En ce temps là, l’amour de Gilles SEGAL – Mise en scène de Christophe Gand avec David Brécourt du 7 au 31 JUILLET 2021 à 18 H 45 – Relâches : 13, 20, 27 juillet – THEATRE LA LUNA – 1 Rue Séverine 84000 AVIGNON –

David BRECOURT était l’invité de l’émission DEUX SOUS DE SCENE, sur Radio Libertaire 89.4,  le samedi 26 Octobre 2019, ci-dessous en podcast 

« Comme j’ai envié ce père capable de susciter un tel regard d’admiration dans les yeux de son fils » Ce cri du cœur émane d’un individu qui sait faire partie du commun des mortels avec cette particularité cependant, celle d’avoir connu l’enfer, un enfer justement inimaginable pour le commun des mortels.

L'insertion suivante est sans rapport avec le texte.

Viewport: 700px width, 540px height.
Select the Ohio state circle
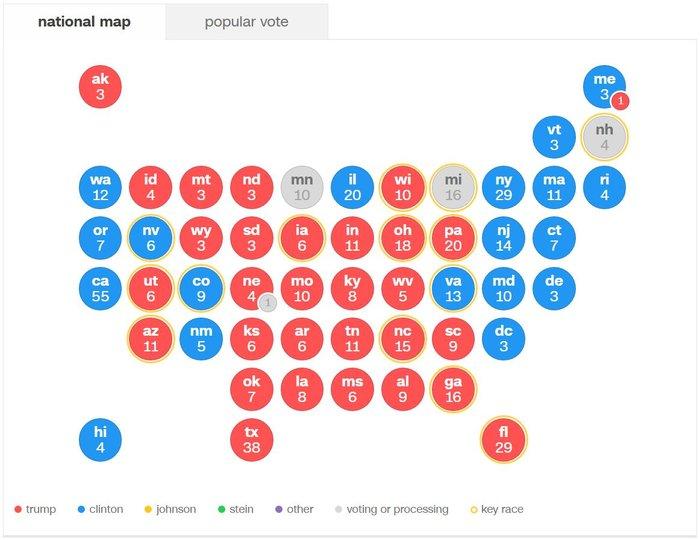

 L’individu en question « Z » dans la pièce est redevenu un homme normal sans histoires, invisible. Non certainement, il ne s’est pas épanché sur sa dramatique expérience de la shoah auprès de son fils qui a été épargné. La vie a repris son cours. Ce fils est loin désormais qui lui envoie d’Amérique, une photo de son petit-fils.

 Bien sûr, il songe sur les rapports entre père et fils qui à distance peuvent devenir conventionnels, distraits, banaux. C’est implicite, il n’en dit mot à ce fils, mais il y a ce déclic que représente, tombée du ciel une photo de son petit-fils. Et lui revient en boomerang, le souvenir d’une rencontre dans un train en partance pour Auschwitz, avec un père et un fils, extraordinaires.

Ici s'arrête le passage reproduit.